The Kimberley Daily Bulletin is the local daily newspaper of Kimberley, British Columbia, Canada. The Daily Bulletin, published Mondays through Fridays, bills itself as "Canada's smallest daily newspaper".

History
Don Kendall, a former executive at Black Press, purchased the Daily Bulletin and Cranbrook Daily Townsman in July 2010, as part of a larger deal that saw Glacier Media sell several of its British Columbia papers to Black. At the time, Kendall said Black "wasn't as interested in some titles – Cranbrook, Kimberley, Nelson, and Prince Rupert – but Glacier was only selling the papers as a block."

Black did purchase the Nelson Daily News and Prince Rupert Daily News in 2010, and ended up closing them days later.

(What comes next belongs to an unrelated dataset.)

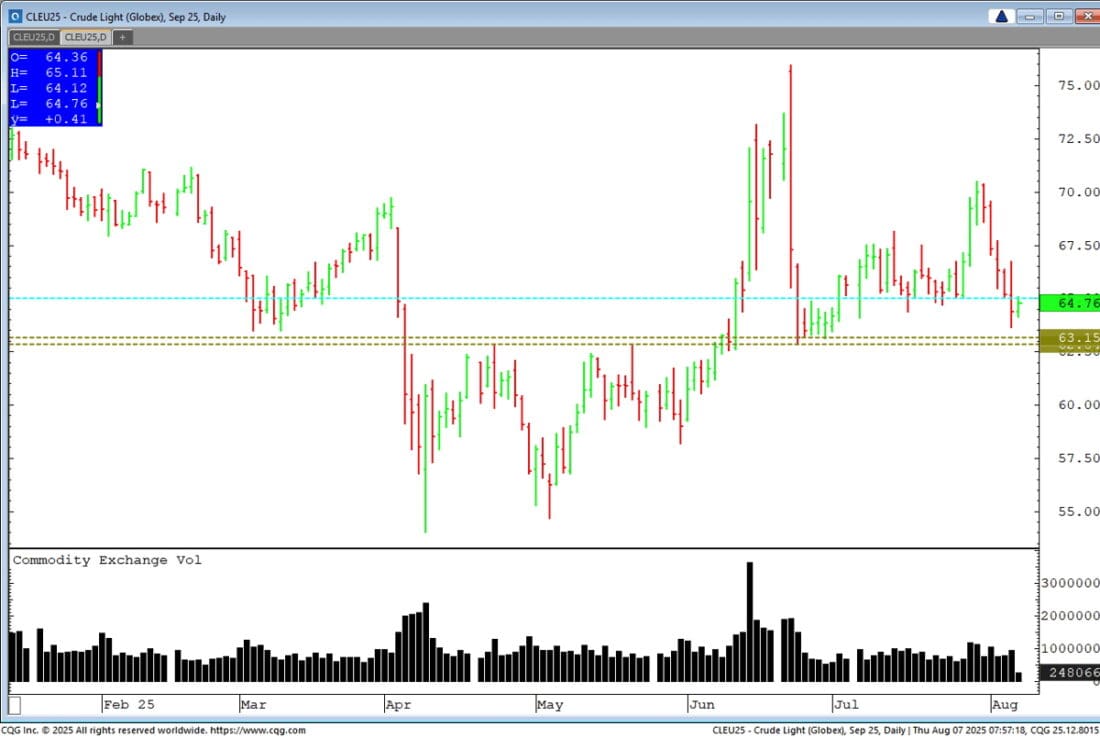Image resolution: width=1100 pixels, height=737 pixels.
Task: Click the olive 63.15 price level label
Action: click(x=1069, y=338)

It already owned competing weeklies in both Nelson and Prince Rupert.

Although it also owns a competing weekly in Cranbrook, the Kootenay Advertiser, Black purchased the Daily Townsman and Daily Bulletin from Kendall a year later, promising that both the weekly and the dailies "will continue to run under their current business plan and we anticipate few changes".

See also
Cranbrook Daily Townsman
List of newspapers in Canada

References

External links
Kimberley Daily Bulletin – Official website.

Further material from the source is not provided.